Menyampaikan pendapat secara lisan dan tulisan dengan cara yang baik, menurut saya, dapat dimaknai bahwa setiap warga negara Indonesia telah berkontribusi membangun peradaban yang baik.
Menurut saya, untuk membangun peradaban yang baik, setiap warga negara harus melakukan lima hal.
Pertama, berkata yang baik. Bangsa Indonesia yang sedang tumbuh dan berkembang, para ilmuan dan akademisi dan bahkan setiap warga negara Indonesia harus berbicara dalam rangka memandu bangsa dan negara agar tidak salah arah yang akhirnya merugikan seluruh bangsa Indonesia. Dalam menyampaikan pandangan harus “bilhikmati walmaizhatil hasanah” (dengan penuh hikmat kebijaksanaan dan nasihat yang baik).

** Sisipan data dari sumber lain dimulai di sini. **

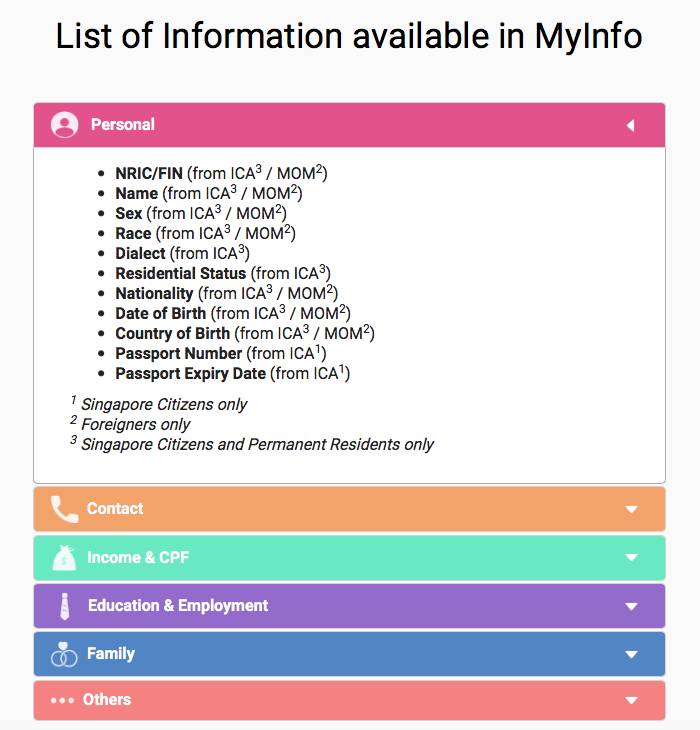Open the Others header label
Screen dimensions: 700x730
pos(107,700)
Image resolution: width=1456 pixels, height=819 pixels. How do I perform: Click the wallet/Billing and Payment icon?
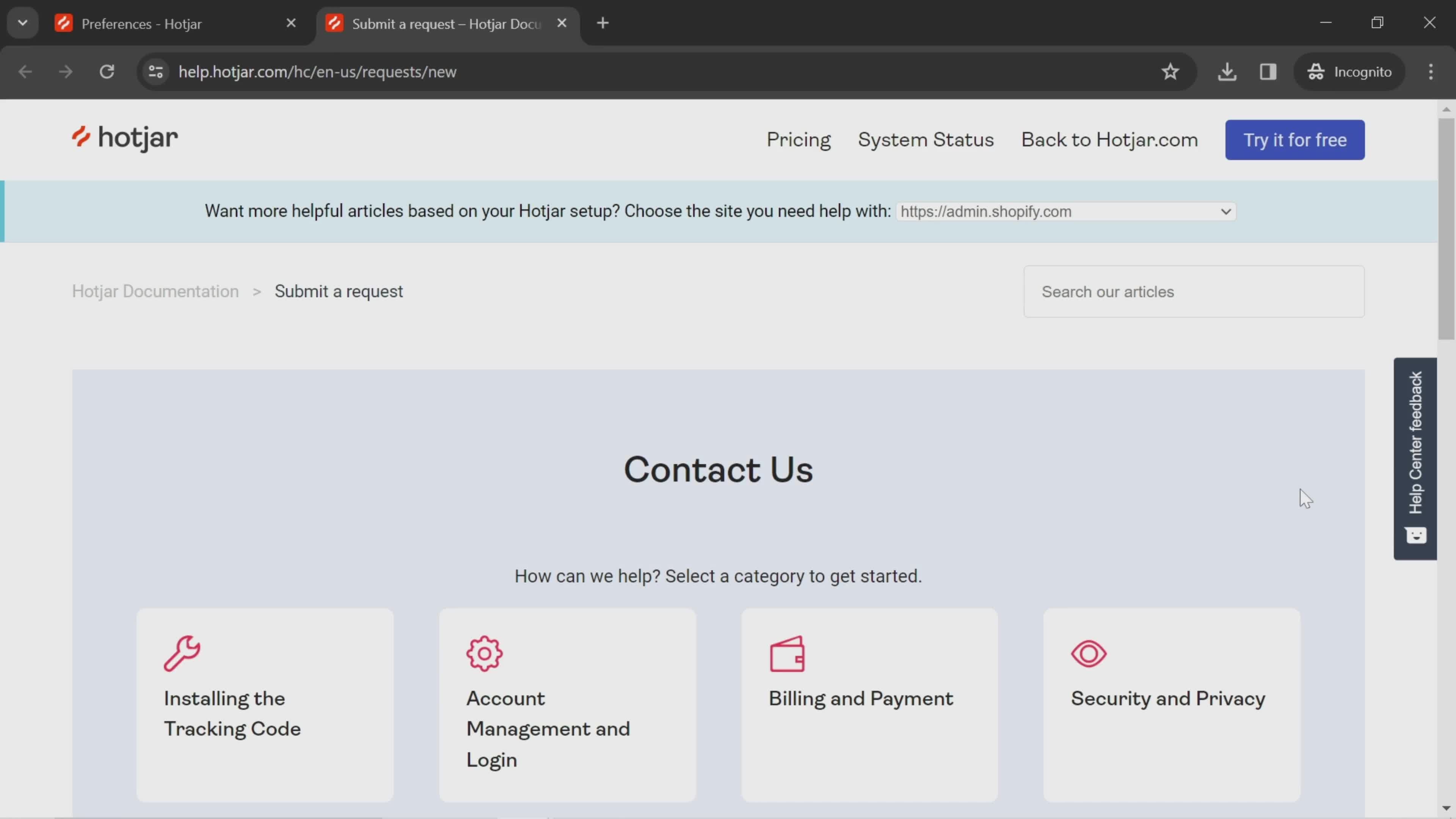(x=787, y=653)
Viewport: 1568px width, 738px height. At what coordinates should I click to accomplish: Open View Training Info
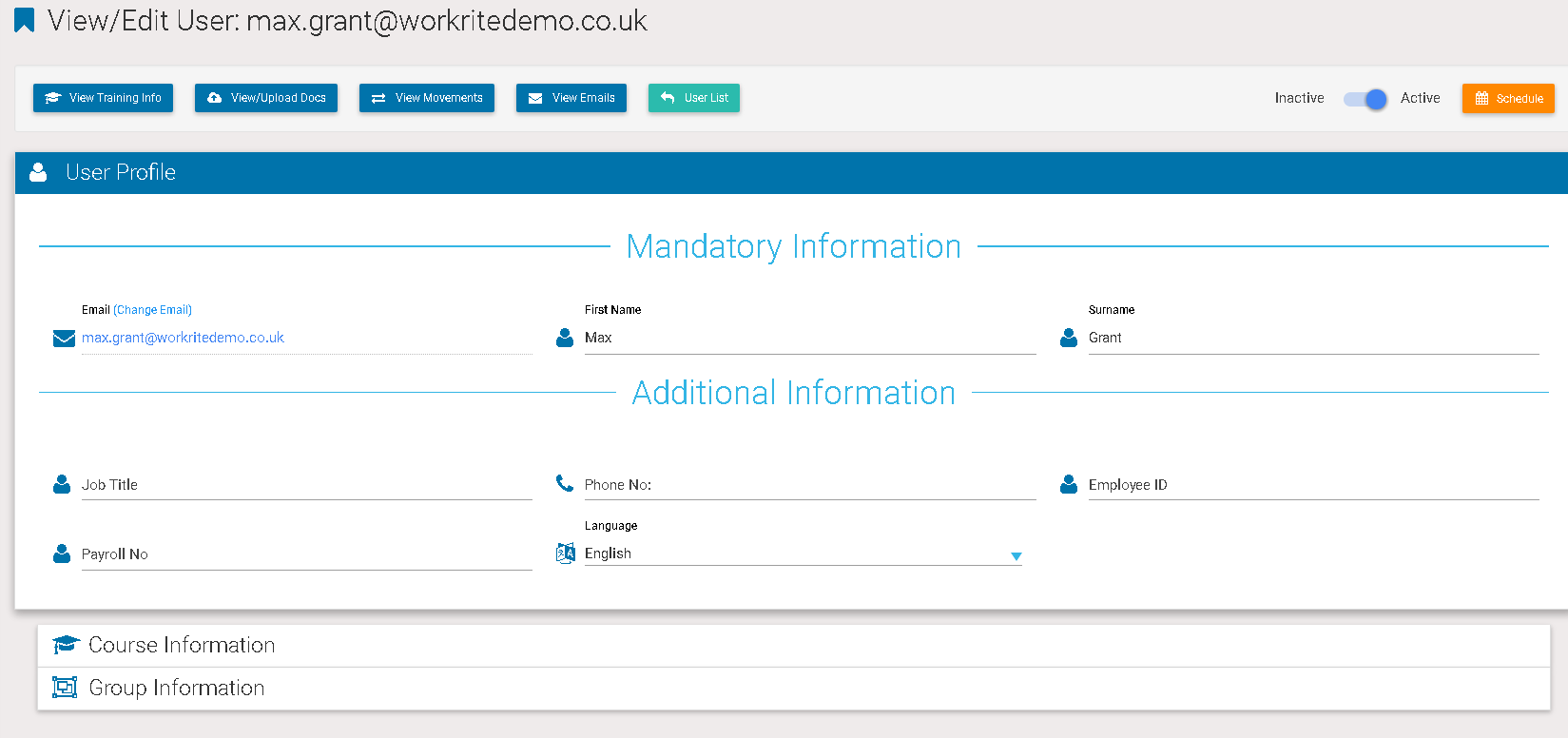[103, 98]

Kedua, menulis yang baik. Dalam menulis harus selalu mengajak seluruh bangsa Indonesia untuk maju bersama, bersatu, menegakkan keadilan dan kebenaran, memberi semangat, motivasi dan jalan keluar terhadap berbagai permasalahan yang dihadapi bangsa dan negara.
Ketiga, tidak menjelekkan, menghina dan merendahkan siapapun dalam berbicara dan menulis. Selain itu, dalam berbicara dan menulis harus memilih kata dan kalimat yang mengajak, berjuang bersama memajukan seluruh bangsa Indonesia secara adil dan merata.
Keempat, memilih kata dan kalimat dalam mengeritik pemerintah yang tidak menyerang pribadi, menghina dan merendahkan. Pergunakan kata dan kalimat yang baik untuk mengingatkan pentingnya membuat kebijakan yang bisa membawa kemajuan seluruh bangsa Indonesia.
Kelima, narasi dalam berbicara dan menulis untuk memajukan bersama serta mempersatukan seluruh bangsa Indonesia. Sebaiknya dihentikan politik belah bambu, yang mendukung dijunjung setinggi langit, sementara yang berpendapat kritis dan mengingatkan ditekan dan dikriminalisasi.
Semoga tulisan ini menjadi bahan renungan dalam rangka partisipasi kita membangun peradaban demokrasi yang baik di Indonesia.
Zaman kemerdekaan sampai tahun 1980’an, pemilik2 media adalah wartawan-pejuang & pejuang-wartawan, sehingga idealismenya sangat kuat. Hari ini pemilik media kebanyakan tokoh2 bisnis, yg banyak kepentingan & sangat mudah ditekan oleh kekuasaan. Qua vadis press Indonesia ??
— Dr. Rizal Ramli (@RamliRizal) June 21, 2019
Hsl survei SMRC 43% rakyat Indo. takut berbicara politik pasca rusuh 22 Mei 2019. Mhs dan pr pakar dr berbagai Perguruan Tinggi sdh lama bungkam takut bcr dan menulis. Kita apresiasi pr saksi ahli dan saksi fakta berani beri kesaksian di MK. Mau kemn kita? https://t.co/sLdrqyPppH
— Musni Umar (@musniumar) June 21, 2019

Musni Umar adalah Sosiolog dan Warga DKI Jakarta.